With regard to your second point: as I am essentially an anthropocentrist, I would prefer a future in which people are well-off. The “interests” of natural things are secondary from this perspective. Having said that, of course I do not think that the “interests” of nature and the interests of humanity diverge much. Rather, they are quite strongly correlated.
Very, very interesting post. Three short comments:
1. I can’t put biodiversity (henceforth: BD) on my pizza, 1 type salami is enough -> what value u talking about?
2. you sure about this “BD got no entropy-tendency”-thing? I just asked the internet, one of the first findings implies the opposite: http://mesozoicmondays.blogspot.de/2012/10/mass-extinctions-part-1.html – see the image referring to the 5 major mass extinctions – looks pretty “entropic” to me (and.. wasn’t there this law of thermodynamics?)
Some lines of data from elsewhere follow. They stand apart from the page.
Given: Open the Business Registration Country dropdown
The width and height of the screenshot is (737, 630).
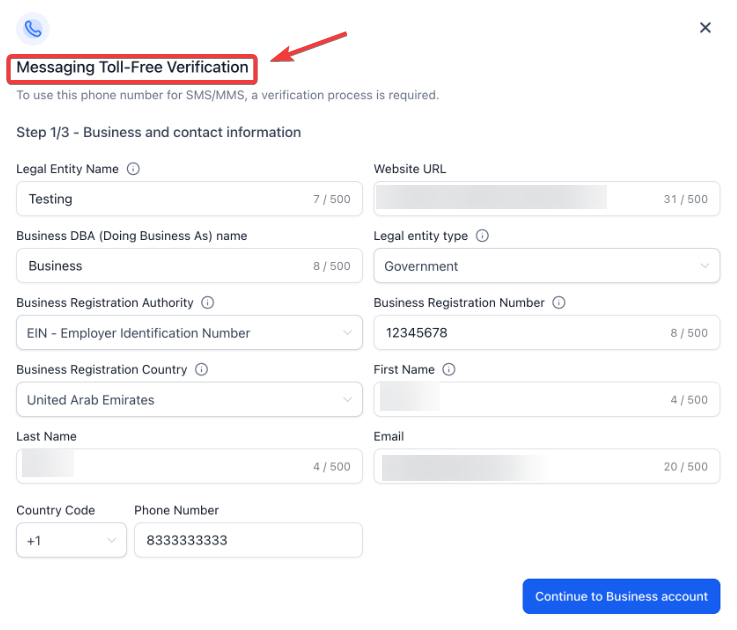Looking at the screenshot, I should pyautogui.click(x=189, y=400).
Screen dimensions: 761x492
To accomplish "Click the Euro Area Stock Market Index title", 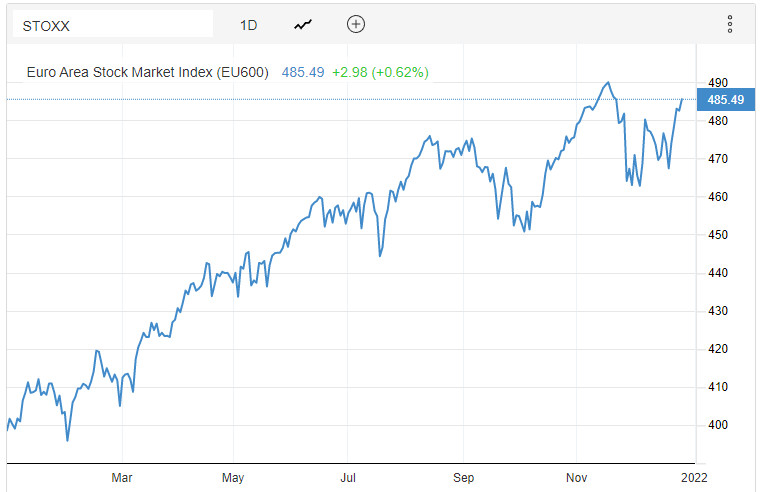I will (147, 72).
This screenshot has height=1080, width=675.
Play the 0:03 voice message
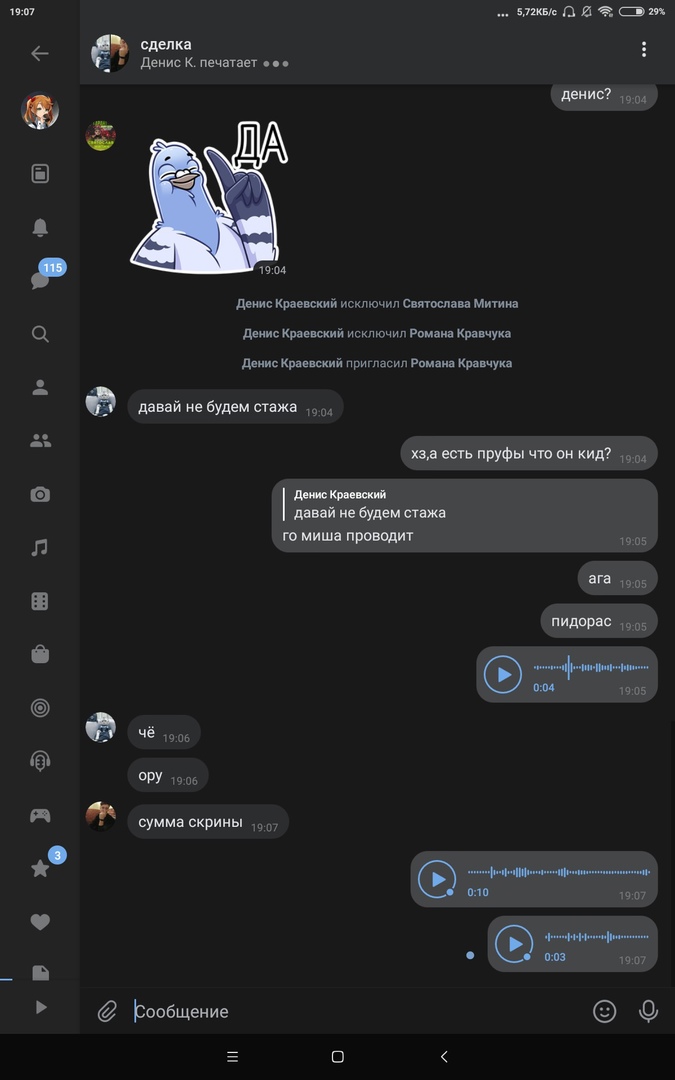tap(515, 944)
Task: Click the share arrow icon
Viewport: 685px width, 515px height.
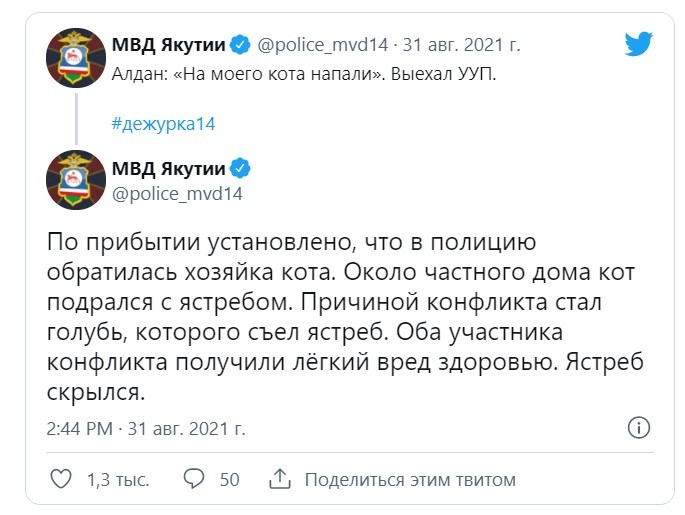Action: pyautogui.click(x=280, y=479)
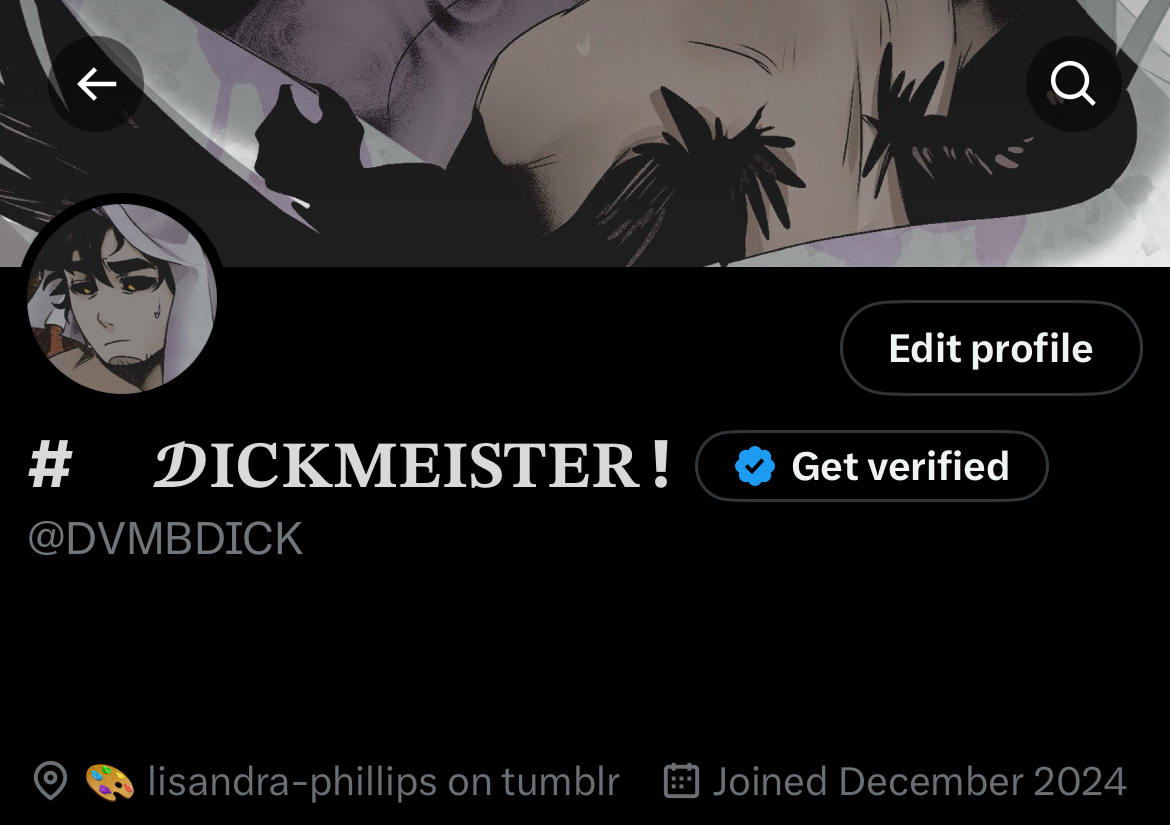Tap the exclamation mark ending the name
The height and width of the screenshot is (825, 1170).
[x=660, y=464]
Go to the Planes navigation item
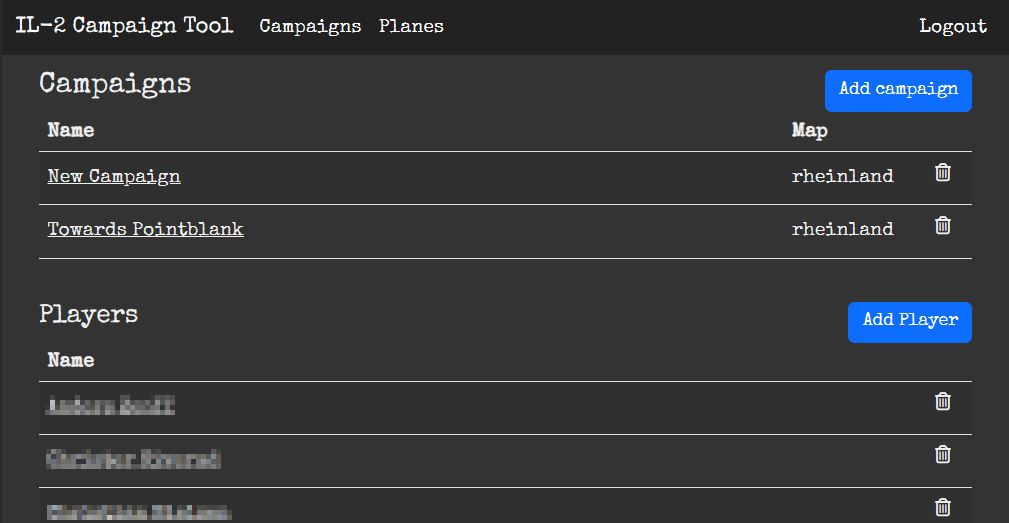The height and width of the screenshot is (523, 1009). pos(411,27)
3. I just asked myself whether BD-value is really something we can understand (as you already wrote – it is mainly a cipher for “well.. actually we know nothing”). Option value (i.e. medicine) is typically the thing we think of because it is understood very easily, but who really knows what else is there we do not understand – here and now. Life is so incredibly complex and the significance of biodiversity for sustaining human life may be far greater than we could ever guess. Wouldn’t be surprised if after a few more extinction efforts allergies or cancer suddenly multiply and now one will ever understand why. I guess our current efforts to stop mass extinction no. 6 (currently taking place) are rooted in our presentiment of this intangible value of BD, and may it just be due to our suspicion that the coincidence of humans appearing on earth at a time of historically unprecented BD is actually none..
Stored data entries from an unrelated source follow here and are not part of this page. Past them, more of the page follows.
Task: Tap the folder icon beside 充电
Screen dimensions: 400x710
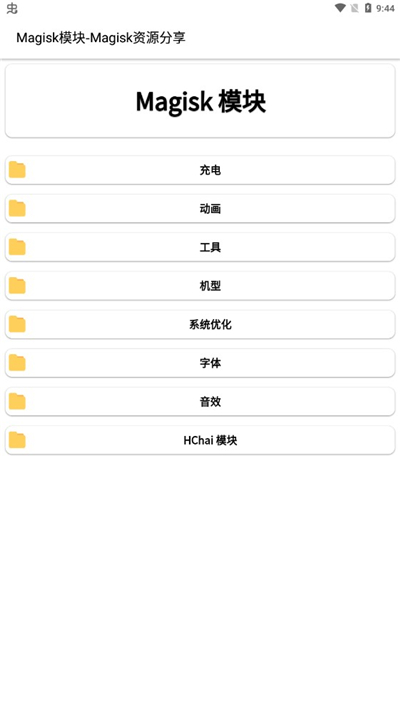Action: click(17, 170)
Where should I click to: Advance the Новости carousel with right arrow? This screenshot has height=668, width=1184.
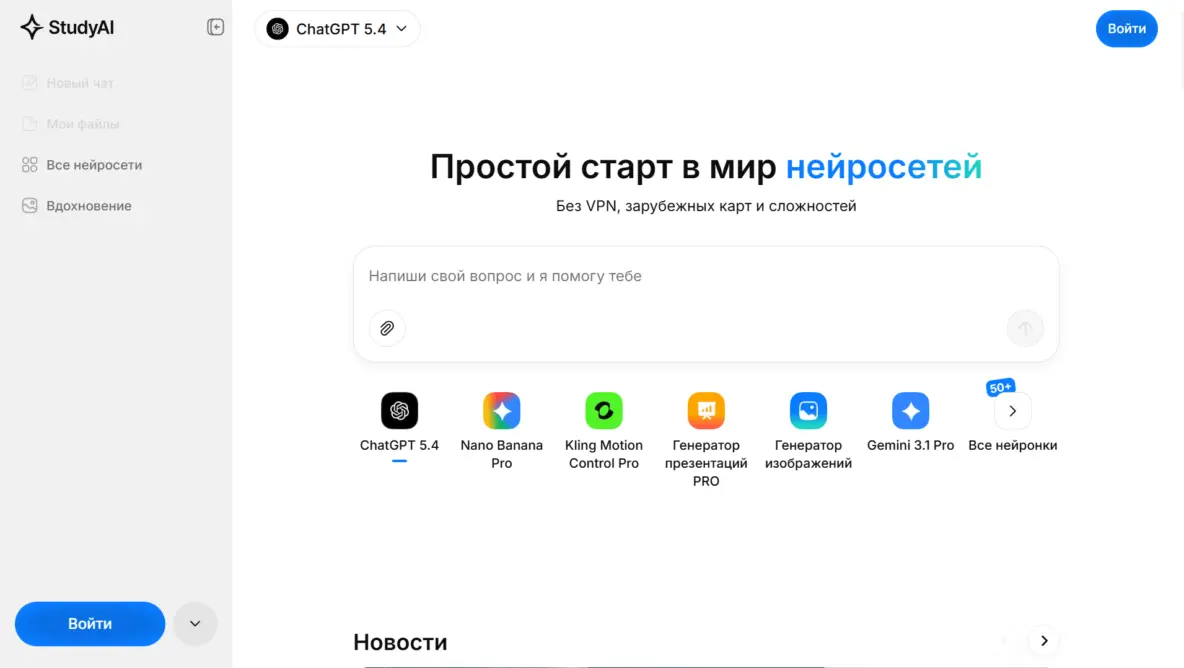1044,641
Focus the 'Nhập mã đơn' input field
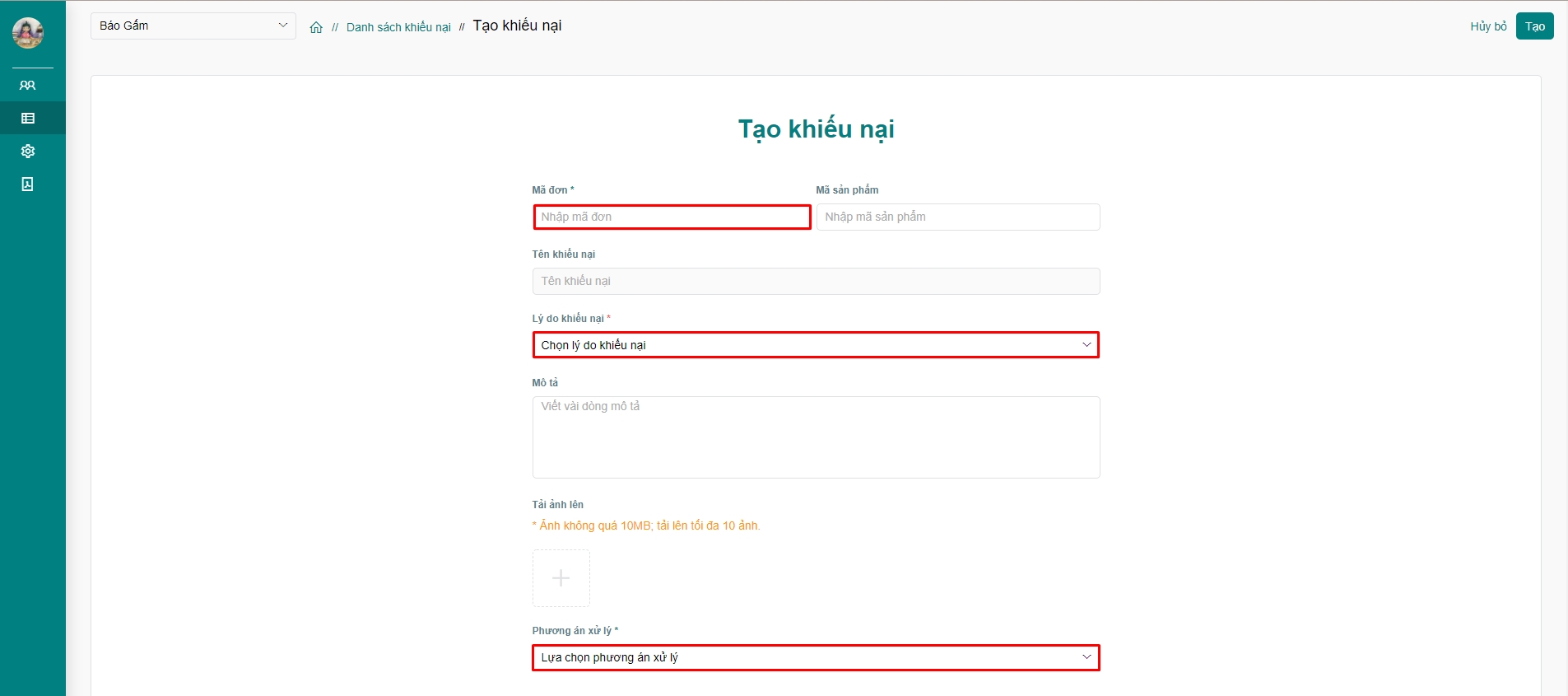 point(672,217)
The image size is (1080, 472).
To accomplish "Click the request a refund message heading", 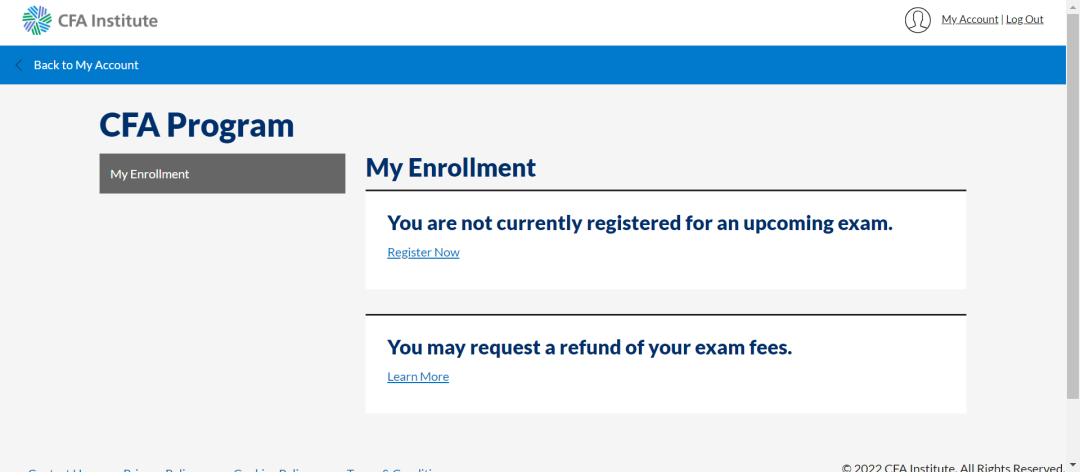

With regard to entropy: I am aware that biodiversity now is assumed to be higher than any time in history. But I don’t think that this process of evolutionary “dissipation” can go on forever–because after some threshold there won’t be any more niches available for further successful speciation events. This is, of course, just an ignorant guess based more on logic than on knowledge. You could see it as an analogy to our common theme–economic growth. That it has prevailed for such a “long” time doesn’t mean that it will continue to do so.
If I got your pizza-comment right, you are asking what value biodiversity has according to me, right? Wait until I finish my thesis;-) Generally, I see the following aspects of biodiversity that make it valuable (and I mean economic, i.e., anthropocentric value): first, it underpins the functioning of ecosystems (see above). Second, it has some aesthetic component (however, here you might say that the saturation point beyond which we do not notice any additional increases in biodiv is quite low–notwithstanding the issue that “aesthetic” biodiv is only about those species we notice at all). Third, it can be viewed as a kind of portfolio (option value; see above, including the related caveat). Fourth, existence/altruistic value. Some people might want a biodiverse world just because it is biodiverse. I hope that when my valuation study is finished, I will be able why to tell you why (forest) biodiversity is valuable to the society.
You write that “Life is so incredibly complex and the significance of biodiversity for sustaining human life may be far greater than we could ever guess.” This is both true and a truism. I guess, the problem of not-well-understood complexity is a general challenge for us environmental scientists. Biodiversity is not really special in this respect.